Sur les nombreux postes de télévision présents à bord, cependant, on regarde ceux qui critiquent les frappes alliées sur la Libye. Dans la salle de repos des officiers subalternes, un groupe suit les informations. Après s'être indignés du manque de réactivité des alliés, de leurs tergiversations onusiennes, les insurgés de Benghazi craignent désormais d'être dépossédés de leur révolution. La Ligue arabe, la Chine, la Russie émettent des réserves. «La coalition se fissure», titre-t-on dans les journaux. Aucun commentaire.
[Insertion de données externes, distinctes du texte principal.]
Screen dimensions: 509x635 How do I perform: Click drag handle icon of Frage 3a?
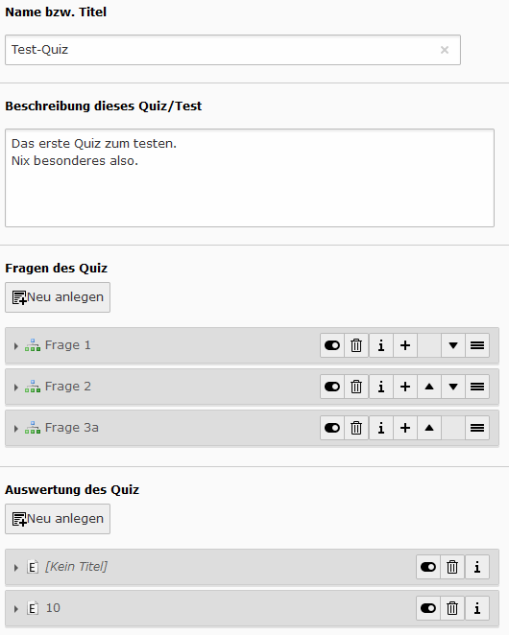477,428
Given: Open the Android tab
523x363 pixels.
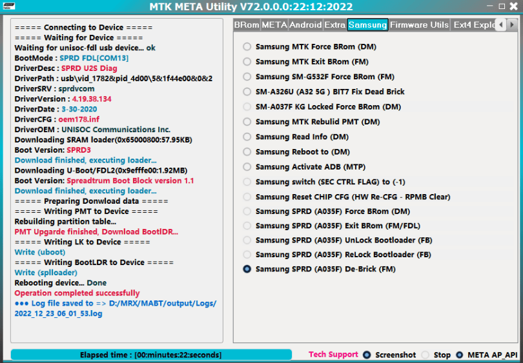Looking at the screenshot, I should click(x=305, y=25).
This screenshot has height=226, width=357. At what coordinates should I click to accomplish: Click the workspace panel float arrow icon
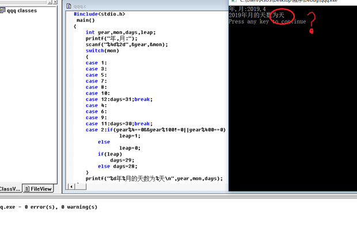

Les gars de la Grande Muette se taisent. «Que pensez-vous des critiques formulées contre les opérations menées en Libye?» demandons-nous au contre-amiral Coindreau. «Je ne peux vous répondre à mon niveau. C'est essentiellement le fait politique qui est critiqué. Pas le fait militaire.» Quelques secondes de silence, puis: «Notre objectif est d'être non critiquables dans l'exécution de notre mission militaire.»

* Afin de préserver la sécurité de leurs familles, les noms des personnels embarqués du groupe aéronaval ne seront pas cités.